Juventus priorisiert in der kommenden Woche den Verkauf von Spielern, um seine Bücher vor der Frist am 30. Juni auszugleichen, wie aus Berichten von Tuttosport hervorgeht. Der neue CEO von Juventus, Giovanni Carnevali, navigiert durch mehrere komplexe Transferangelegenheiten, wobei Abgänge Vorrang haben.

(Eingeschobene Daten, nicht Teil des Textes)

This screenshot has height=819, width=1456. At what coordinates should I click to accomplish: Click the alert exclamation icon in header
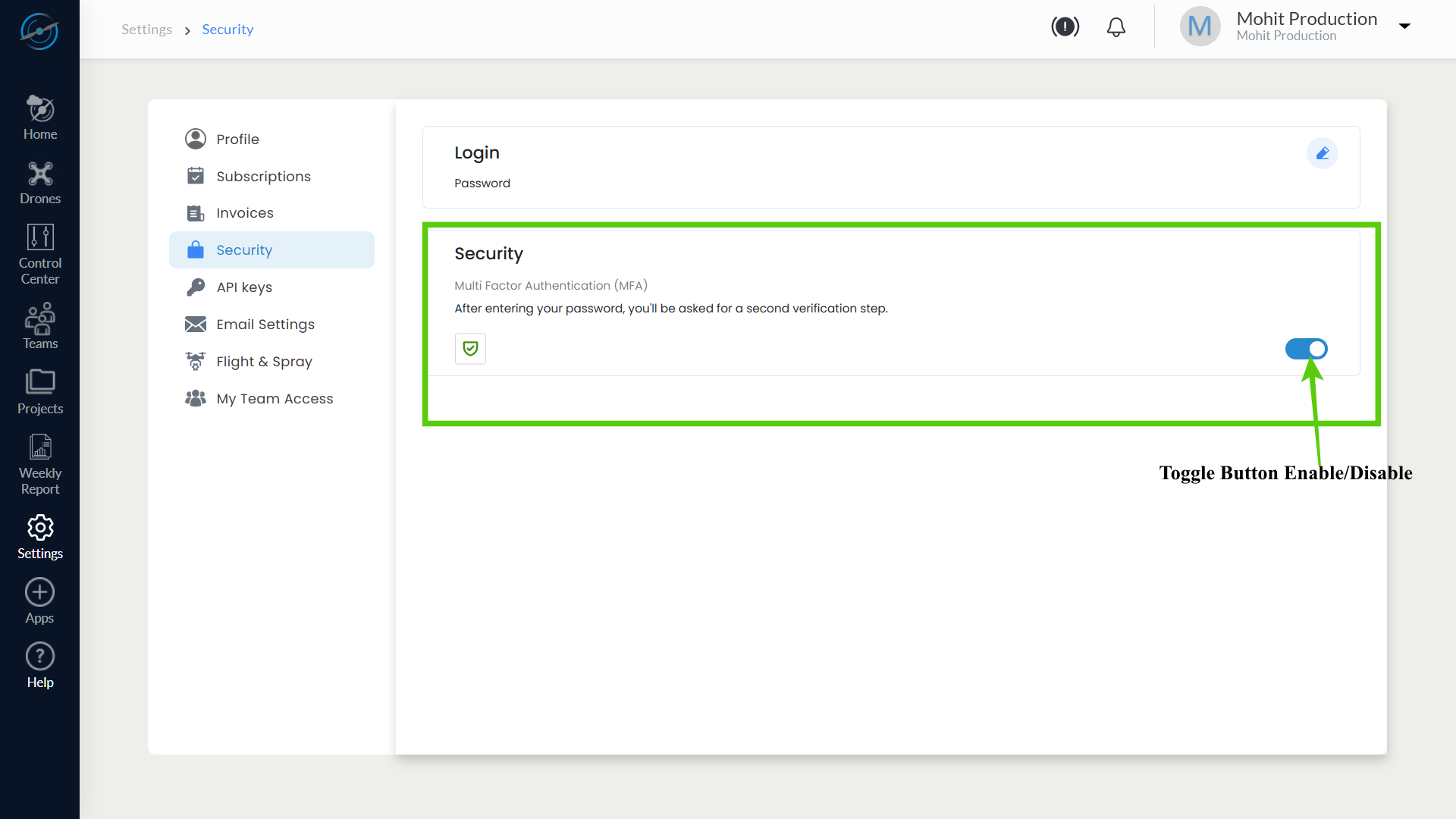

Ein potenzieller Deal betrifft Mittelfeldspieler Fabio Miretti und Bologna. Juventus soll eine Ablöse von 15 Millionen Euro für Miretti anstreben, was dem Verein einen erheblichen Gewinn einbringen könnte. Die Gespräche mit Bologna stehen im Zusammenhang mit dem Interesse von Juventus an Verteidiger Jhon Lucumí, obwohl Carnevali es nicht eilig hat, den Kolumbianer zu verpflichten, da Lucumís Ausstiegsklausel von 28 Millionen Euro erst Mitte Juli ausläuft, sodass Juventus seine Situation nach der Weltmeisterschaft bewerten kann.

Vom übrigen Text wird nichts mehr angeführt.